If you have questions about how your data is processed or wish to exercise your rights, you may contact our Data Protection Officer (DPO) at:

dpo@cosociale.com

12. Third-Party Links

Our Services may contain links to third-party websites, applications, or services not operated by coSociale.

We are not responsible for their privacy practices or content. We encourage you to read the privacy policies of any third-party services you access through our platform.

13. User-Generated Content

You retain ownership of content you upload, post, or share. By using our Services, you grant coSociale a license to use, display, and distribute your content as necessary to provide the Services.

Please avoid including sensitive personal data within user-generated content.

14. Legal Bases for Processing (For EU/EEA Users)

Where applicable, we process your personal information under GDPR on the following grounds:

  • Consent – You have given clear consent for specific processing activities
  • Contractual Necessity – To perform our agreement with you
  • Legitimate Interests – To improve our Services, maintain security, and prevent fraud, provided your rights are not overridden
  • Legal Obligation – To comply with legal requirements

15. Cookies and Tracking Technologies

For detailed information about cookies and similar technologies used by coSociale, please review our Cookies Policy Policy.
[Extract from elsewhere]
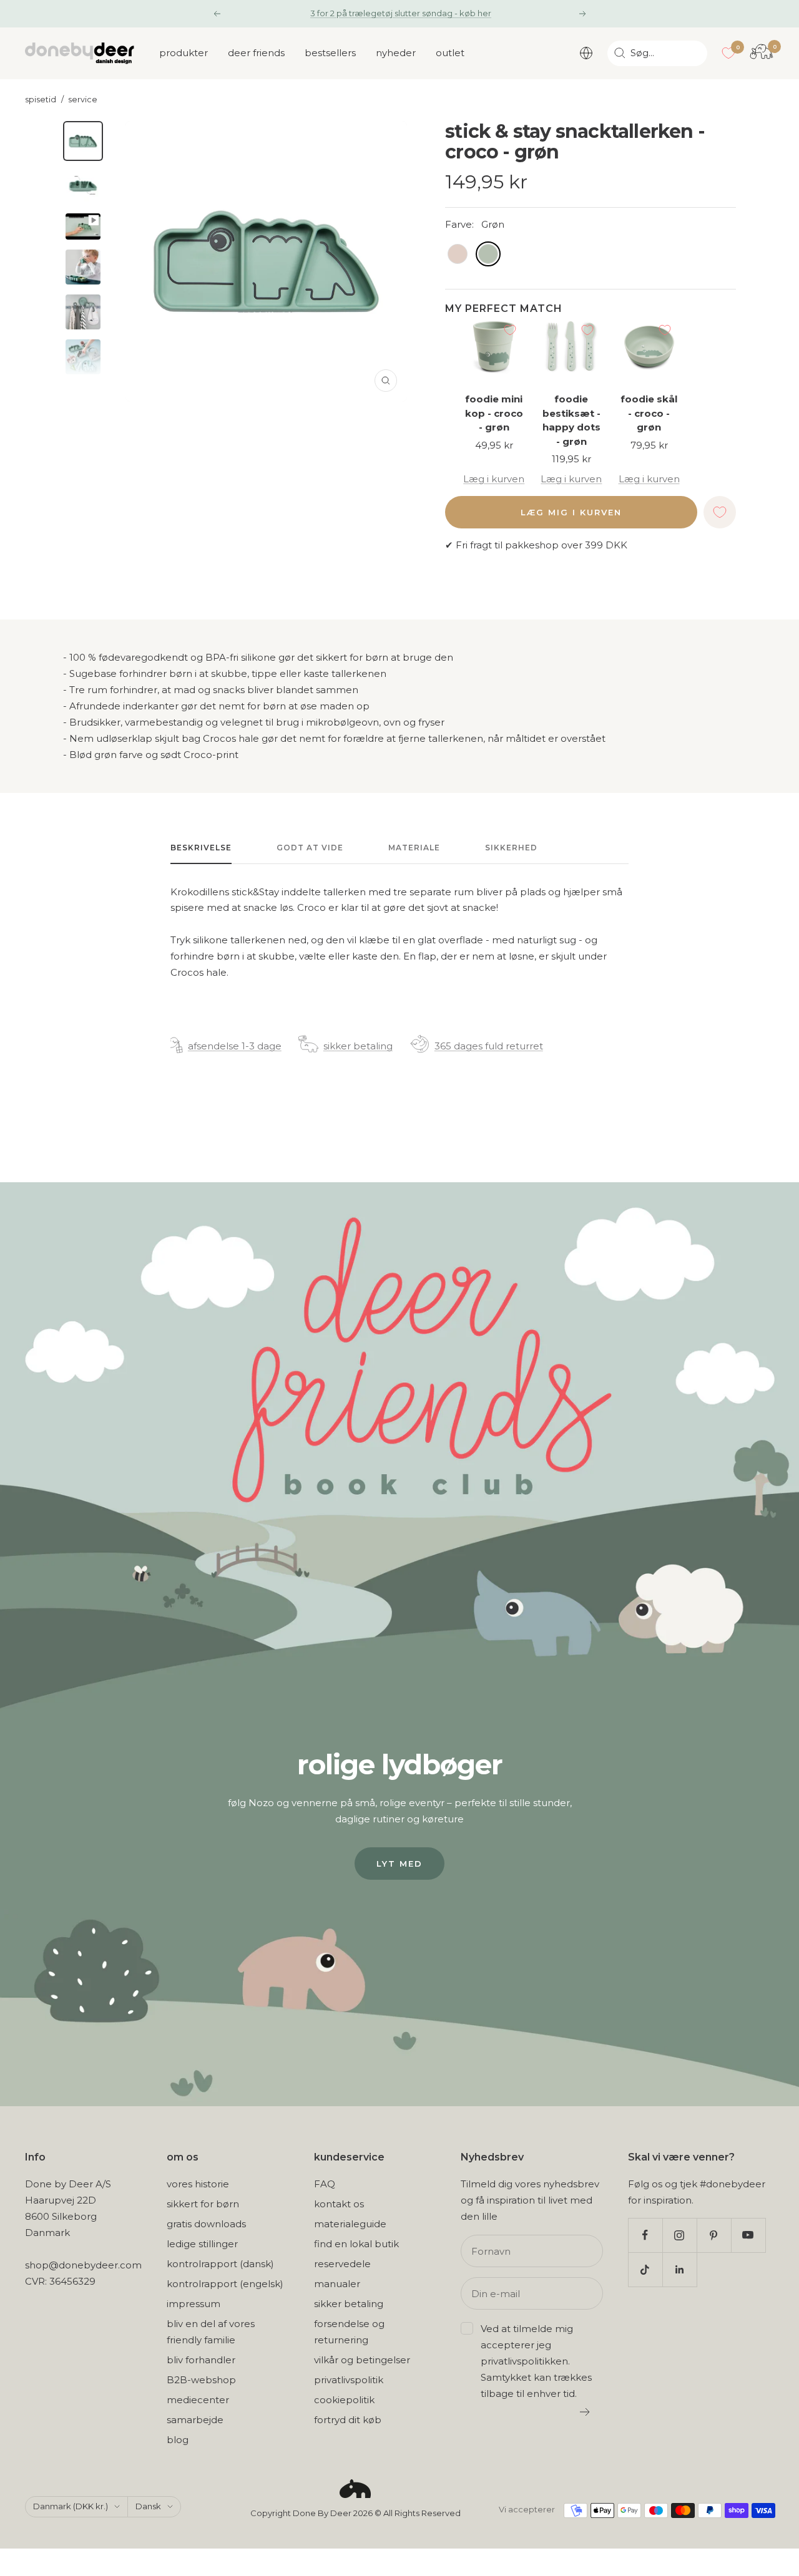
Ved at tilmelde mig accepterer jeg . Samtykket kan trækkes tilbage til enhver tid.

16. Data Retention Periods

We retain personal data only as long as necessary to provide the Services and comply with legal obligations. Examples include:

  • Account information – Retained until account deletion or user request
  • Transaction records – Minimum of 5 years or as required by law
  • Marketing data – Retained until opted out or unsubscribed

We regularly review retention practices to ensure data is not held longer than necessary. See Data Retention Policy for more details.

17. Automated Decision-Making and Profiling

coSociale does not use automated decision-making or profiling that produces legal or similarly significant effects on users.

If this changes, we will update this Privacy Policy and notify affected users accordingly.